Linn Kazmaier

Personal information
- Born: 5 November 2006 (age 19) Nürtingen, Germany

Sport
- Country: Germany
- Sport: Para Nordic skiing (Para cross-country skiing and Para biathlon)
- Disability class: NS3
- Club: SZ Römerstein

Medal record
Representing Germany
Women's Para biathlon
Paralympic Games
| Silver medal – second place | 2022 Beijing | 6 km visually impaired |
| Silver medal – second place | 2022 Beijing | 12.5km visually impaired |
World Championships
| Gold medal – first place | 2023 Östersund | 12.5 km Individual |
| Silver medal – second place | 2023 Östersund | 7.5 km sprint |
Women's Para cross-country skiing
Paralympic Games
| Gold medal – first place | 2022 Beijing | 10 km free |
| Silver medal – second place | 2022 Beijing | 15 km classical |
| Silver medal – second place | 2026 Milano Cortina | Sprint visually impaired |
| Silver medal – second place | 2026 Milano Cortina | 4 × 2.5 km relay open |
| Bronze medal – third place | 2022 Beijing | 1.5 km sprint |
World Championships
| Gold medal – first place | 2023 Östersund | 18 km Individual |
| Gold medal – first place | 2023 Östersund | 10 km freestyle |
| Gold medal – first place | 2023 Östersund | 4×2.5 km open relay |
| Silver medal – second place | 2023 Östersund | Sprint freestyle |

= Linn Kazmaier =

German Para biathlete and cross-country skier (born 2006)

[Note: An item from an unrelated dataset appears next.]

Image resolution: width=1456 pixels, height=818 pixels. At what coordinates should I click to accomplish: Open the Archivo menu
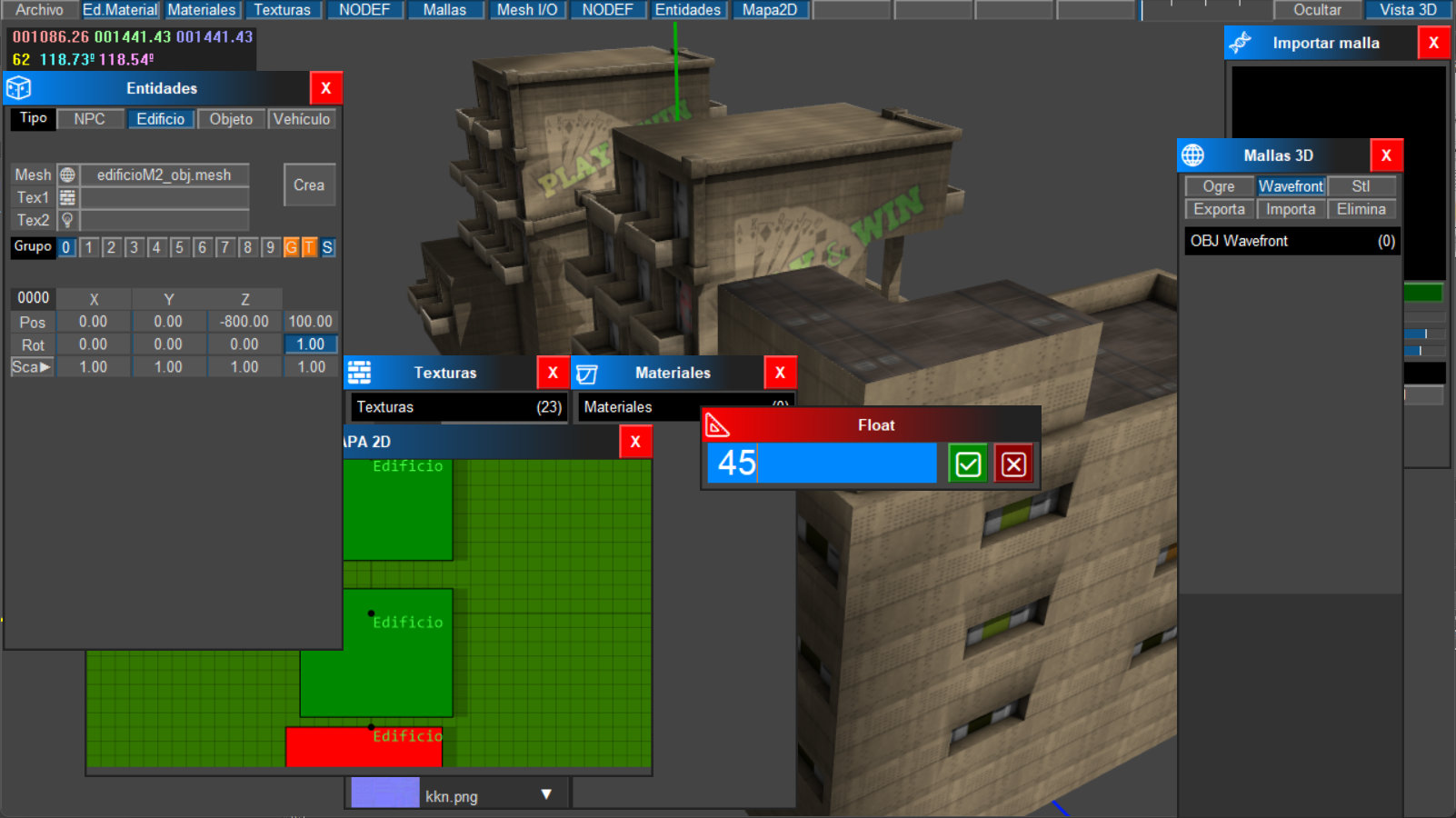tap(39, 10)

Linn Kazmaier (born 5 November 2006) is a German visually impaired Para cross-country skier and biathlete. She represented Germany at the 2022 and 2026 Winter Paralympics.

==Career==
Kazmaier represented Germany at the 2022 Winter Paralympics and won five medals. She won two silver medals in the 6 kilometres and 12.5 kilometres biathlon events, and a gold medal in the 10 kilometre free, a silver medal in the 15 kilometre classical and a bronze medal in the 1.5 kilometres sprint cross-country skiing events. At 15 years old, she was the youngest para biathlete at the Paralympics.

She competed at the 2023 World Para Nordic Skiing Championships in para-biathlon and won a gold medal in the 12.5 kilometre individual and a silver medal in the 7.5 kilometre sprint. She also competed in para cross-country and won gold medals in the 18 kilometere individual, 10 kilometre freestyle, and 4×2.5 kilometre open relay.